- TEXT FOR ANALYSIS:
- - - - -

# Exploring Translations of Hindi Messages

In this notebook I will explore translations of Hindi chatbot messages and how to convert them into English as a proof of concept. 

In [None]:
# import statements
import pandas as pd
import numpy as np
import os
import re 

In [None]:
# setting up google colab
from google.colab import drive
drive.mount('/content/drive', force_remount=True)
%cd "drive/My Drive/girl_effect"

In [None]:
# importing google translate api 
! pip install google_trans_new

In [None]:
# creating a new translator 
from google_trans_new import google_translator  

In a separate notebook, I separated the data into messages sent through Chhaa Jaa, India's flagship chatbot, and Big Sis, used in primarily English speaking countries. For this notebook, I am working with the Hindi text specifically. 

In [None]:
# chatbot data from chhaa jaa only 
frame = pd.read_csv("chatbots_data_hindi.csv")
frame

## Google Translate API

Google Translate's API is currently in the works of delivering powerful translation results. In the following code blocks I explore this API and its results on the dataset.  

In [None]:
# creating string
frame["Message"] = frame["Message"].astype(str)
# creating translator instance
translator = google_translator()  

In [None]:
# only focusing on first 500 entries because kernel timed out
frame = frame.head(500)

In [None]:
# detect the language
def language_detect(message): 
  val = translator.detect(message)
  return val[1]

frame["language"] = frame["Message"].apply(language_detect)

In [None]:
frame

In [None]:
# checking how many rows were detected as hindi 
frame["language"].value_counts()

I noticed that I was getting a lot of entries that were detected as "chinese (simplified)". This is because most of the messages had nan values or had emojis that didn't translate well to CSV format. Earlier in the preprocesisng, I replaced all these characters with dummy characters such as "$#@". From here, I drop those particular rows. 

In [None]:
chinese_frame = frame[frame["language"] == "chinese (simplified)"]

In [None]:
chinese_frame

In [None]:
frame = frame[frame["language"]!="chinese (simplified)"]
frame

After finding all of the detected languages, then I convert the messages from hindi to english, and spot check the entries to sanity check. It helps that I speak Hindi haha

In [None]:
# translate to english 
def to_english(message):
  translated_message = translator.translate(message, lang_src='hi', lang_tgt='en')
  return translated_message

In [None]:
frame["english_version"] = frame["Message"].apply(to_english)

In [None]:
frame

From here it looks like most of the messages are starting to make more sense. Now, I can take the work I did in an alternative notebook to spell check and correct the english messages to gain further understanding of what the words mean.

- - - - -

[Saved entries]
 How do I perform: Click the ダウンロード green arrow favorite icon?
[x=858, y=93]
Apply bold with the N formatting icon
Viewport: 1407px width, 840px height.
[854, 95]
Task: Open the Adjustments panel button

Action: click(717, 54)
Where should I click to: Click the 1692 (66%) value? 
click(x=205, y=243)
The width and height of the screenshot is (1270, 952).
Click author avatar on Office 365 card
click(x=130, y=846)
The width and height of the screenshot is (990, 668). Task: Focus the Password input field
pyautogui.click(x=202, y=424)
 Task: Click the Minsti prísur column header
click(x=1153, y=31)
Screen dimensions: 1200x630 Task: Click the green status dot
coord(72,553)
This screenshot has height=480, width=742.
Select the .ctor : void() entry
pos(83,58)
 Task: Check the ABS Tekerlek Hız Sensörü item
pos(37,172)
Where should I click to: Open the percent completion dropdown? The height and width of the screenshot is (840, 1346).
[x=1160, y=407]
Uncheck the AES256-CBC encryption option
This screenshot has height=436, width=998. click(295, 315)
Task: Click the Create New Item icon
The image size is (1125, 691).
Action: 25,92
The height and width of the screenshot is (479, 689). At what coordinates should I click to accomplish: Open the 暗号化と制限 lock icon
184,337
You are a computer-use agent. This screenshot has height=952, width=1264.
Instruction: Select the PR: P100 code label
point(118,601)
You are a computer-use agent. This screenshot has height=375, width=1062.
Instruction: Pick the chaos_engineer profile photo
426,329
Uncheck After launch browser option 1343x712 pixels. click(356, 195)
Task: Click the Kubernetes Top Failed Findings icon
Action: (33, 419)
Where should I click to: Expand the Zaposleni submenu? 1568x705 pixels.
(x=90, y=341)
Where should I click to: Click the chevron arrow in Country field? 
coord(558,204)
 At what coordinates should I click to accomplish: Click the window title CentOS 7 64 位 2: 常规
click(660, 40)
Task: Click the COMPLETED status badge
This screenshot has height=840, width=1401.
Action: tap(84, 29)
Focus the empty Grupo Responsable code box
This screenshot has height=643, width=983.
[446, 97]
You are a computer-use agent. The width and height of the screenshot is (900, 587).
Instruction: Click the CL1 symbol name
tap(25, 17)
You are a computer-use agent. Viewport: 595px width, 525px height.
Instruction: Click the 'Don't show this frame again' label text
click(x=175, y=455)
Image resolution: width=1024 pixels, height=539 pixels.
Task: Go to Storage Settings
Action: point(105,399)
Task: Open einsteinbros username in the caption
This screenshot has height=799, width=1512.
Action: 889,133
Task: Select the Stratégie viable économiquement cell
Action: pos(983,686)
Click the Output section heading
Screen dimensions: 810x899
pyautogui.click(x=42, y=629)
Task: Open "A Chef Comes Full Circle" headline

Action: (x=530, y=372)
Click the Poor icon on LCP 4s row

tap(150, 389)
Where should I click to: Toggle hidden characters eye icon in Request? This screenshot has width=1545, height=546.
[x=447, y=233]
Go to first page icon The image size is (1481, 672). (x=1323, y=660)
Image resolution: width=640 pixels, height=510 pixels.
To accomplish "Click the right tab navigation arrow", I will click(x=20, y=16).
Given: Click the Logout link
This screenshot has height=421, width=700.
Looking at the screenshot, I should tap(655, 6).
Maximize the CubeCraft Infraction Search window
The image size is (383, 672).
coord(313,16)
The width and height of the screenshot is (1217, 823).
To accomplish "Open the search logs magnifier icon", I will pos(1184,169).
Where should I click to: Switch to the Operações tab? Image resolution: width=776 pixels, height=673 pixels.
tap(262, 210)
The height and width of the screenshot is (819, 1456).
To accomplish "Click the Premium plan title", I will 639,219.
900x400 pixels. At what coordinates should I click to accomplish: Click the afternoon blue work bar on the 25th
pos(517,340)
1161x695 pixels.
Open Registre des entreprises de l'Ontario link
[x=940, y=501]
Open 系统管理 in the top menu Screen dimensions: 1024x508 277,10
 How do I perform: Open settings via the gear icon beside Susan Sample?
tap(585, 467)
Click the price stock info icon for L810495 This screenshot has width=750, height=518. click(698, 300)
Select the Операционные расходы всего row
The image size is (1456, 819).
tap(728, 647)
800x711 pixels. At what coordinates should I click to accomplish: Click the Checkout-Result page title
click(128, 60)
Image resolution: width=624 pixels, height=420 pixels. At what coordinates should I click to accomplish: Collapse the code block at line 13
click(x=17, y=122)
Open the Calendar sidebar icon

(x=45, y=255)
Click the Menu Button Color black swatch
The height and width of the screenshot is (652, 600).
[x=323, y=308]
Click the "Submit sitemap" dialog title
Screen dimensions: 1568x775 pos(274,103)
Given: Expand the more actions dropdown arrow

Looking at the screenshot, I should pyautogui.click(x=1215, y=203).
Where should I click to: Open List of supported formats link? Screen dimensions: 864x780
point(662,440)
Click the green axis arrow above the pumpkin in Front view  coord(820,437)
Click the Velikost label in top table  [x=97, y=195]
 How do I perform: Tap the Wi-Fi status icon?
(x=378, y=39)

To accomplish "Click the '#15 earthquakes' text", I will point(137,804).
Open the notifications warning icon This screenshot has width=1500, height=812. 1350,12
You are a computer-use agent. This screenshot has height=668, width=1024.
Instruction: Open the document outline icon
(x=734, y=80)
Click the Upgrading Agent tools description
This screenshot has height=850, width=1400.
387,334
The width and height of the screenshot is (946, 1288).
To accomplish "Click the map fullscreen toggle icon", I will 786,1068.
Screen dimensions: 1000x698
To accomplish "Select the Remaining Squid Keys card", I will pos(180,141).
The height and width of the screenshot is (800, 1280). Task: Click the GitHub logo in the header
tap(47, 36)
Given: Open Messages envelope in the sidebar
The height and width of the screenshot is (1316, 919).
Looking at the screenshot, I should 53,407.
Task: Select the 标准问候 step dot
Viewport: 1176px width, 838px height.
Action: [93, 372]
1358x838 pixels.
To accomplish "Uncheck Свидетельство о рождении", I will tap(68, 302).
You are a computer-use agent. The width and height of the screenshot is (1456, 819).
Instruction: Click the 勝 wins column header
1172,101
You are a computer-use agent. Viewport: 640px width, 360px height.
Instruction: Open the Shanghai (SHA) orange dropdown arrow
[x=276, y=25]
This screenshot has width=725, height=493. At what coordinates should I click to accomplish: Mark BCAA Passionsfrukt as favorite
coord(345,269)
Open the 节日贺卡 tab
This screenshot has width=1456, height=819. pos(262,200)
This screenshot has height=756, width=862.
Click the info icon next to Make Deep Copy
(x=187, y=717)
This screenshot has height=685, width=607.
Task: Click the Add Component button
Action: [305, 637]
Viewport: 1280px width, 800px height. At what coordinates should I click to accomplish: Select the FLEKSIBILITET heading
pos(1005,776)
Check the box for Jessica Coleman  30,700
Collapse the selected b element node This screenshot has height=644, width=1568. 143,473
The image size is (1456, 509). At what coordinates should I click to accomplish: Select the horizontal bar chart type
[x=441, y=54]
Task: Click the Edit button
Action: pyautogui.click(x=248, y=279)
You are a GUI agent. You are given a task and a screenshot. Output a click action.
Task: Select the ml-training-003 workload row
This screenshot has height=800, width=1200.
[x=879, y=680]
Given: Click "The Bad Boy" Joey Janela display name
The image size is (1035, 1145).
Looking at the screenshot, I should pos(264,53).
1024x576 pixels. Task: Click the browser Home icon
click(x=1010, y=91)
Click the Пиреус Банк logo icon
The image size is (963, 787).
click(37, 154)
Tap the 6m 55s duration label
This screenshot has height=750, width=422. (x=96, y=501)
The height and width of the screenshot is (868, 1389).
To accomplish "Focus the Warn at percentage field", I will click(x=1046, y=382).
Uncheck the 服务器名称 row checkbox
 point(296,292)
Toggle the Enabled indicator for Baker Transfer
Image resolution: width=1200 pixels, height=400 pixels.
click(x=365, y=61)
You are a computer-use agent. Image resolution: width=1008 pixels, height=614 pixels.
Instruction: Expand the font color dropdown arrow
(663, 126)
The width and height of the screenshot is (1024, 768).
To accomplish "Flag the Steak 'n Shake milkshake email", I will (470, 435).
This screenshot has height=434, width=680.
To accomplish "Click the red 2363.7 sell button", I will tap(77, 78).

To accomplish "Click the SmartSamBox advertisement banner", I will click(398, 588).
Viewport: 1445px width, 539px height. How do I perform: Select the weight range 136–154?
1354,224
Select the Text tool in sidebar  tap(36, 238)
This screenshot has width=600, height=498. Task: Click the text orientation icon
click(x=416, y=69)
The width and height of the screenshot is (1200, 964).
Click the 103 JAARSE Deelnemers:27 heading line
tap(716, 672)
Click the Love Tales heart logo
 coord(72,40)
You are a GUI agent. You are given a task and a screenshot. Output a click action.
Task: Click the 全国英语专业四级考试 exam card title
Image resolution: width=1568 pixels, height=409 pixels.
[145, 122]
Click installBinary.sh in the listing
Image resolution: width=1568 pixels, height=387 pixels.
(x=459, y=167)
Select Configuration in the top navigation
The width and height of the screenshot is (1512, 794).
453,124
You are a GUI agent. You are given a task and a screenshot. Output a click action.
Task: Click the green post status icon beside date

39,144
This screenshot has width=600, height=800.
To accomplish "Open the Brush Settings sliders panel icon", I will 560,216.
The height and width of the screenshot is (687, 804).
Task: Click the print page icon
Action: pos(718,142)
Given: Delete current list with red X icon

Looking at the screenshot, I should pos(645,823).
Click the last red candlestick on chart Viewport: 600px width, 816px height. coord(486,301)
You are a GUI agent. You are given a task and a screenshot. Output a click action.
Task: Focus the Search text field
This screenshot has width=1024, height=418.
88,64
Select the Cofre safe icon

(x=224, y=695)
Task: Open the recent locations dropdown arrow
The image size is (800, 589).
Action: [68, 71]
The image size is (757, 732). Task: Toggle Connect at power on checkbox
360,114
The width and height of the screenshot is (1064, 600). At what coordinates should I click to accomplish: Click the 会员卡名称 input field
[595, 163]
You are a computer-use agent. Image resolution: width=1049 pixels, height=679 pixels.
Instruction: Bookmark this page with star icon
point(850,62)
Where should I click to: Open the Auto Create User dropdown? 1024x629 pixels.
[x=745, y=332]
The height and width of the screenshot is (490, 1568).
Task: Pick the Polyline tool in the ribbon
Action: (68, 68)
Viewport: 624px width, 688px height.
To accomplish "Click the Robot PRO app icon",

- - - - -

- EXERCISE SET:
1. According to the Hindi translation notebook, why is the data limited to its first 500 entries?
2. Copy the Hindi translation notebook from "I noticed that" up to and including "those particular rows.", replacing "dummy characters" with "placeholder characters".

- RESPONSES TO THE EXERCISE:
1. The kernel timed out.

2.
I noticed that I was getting a lot of entries that were detected as "chinese (simplified)". This is because most of the messages had nan values or had emojis that didn't translate well to CSV format. Earlier in the preprocesisng, I replaced all these characters with placeholder characters such as "$#@". From here, I drop those particular rows.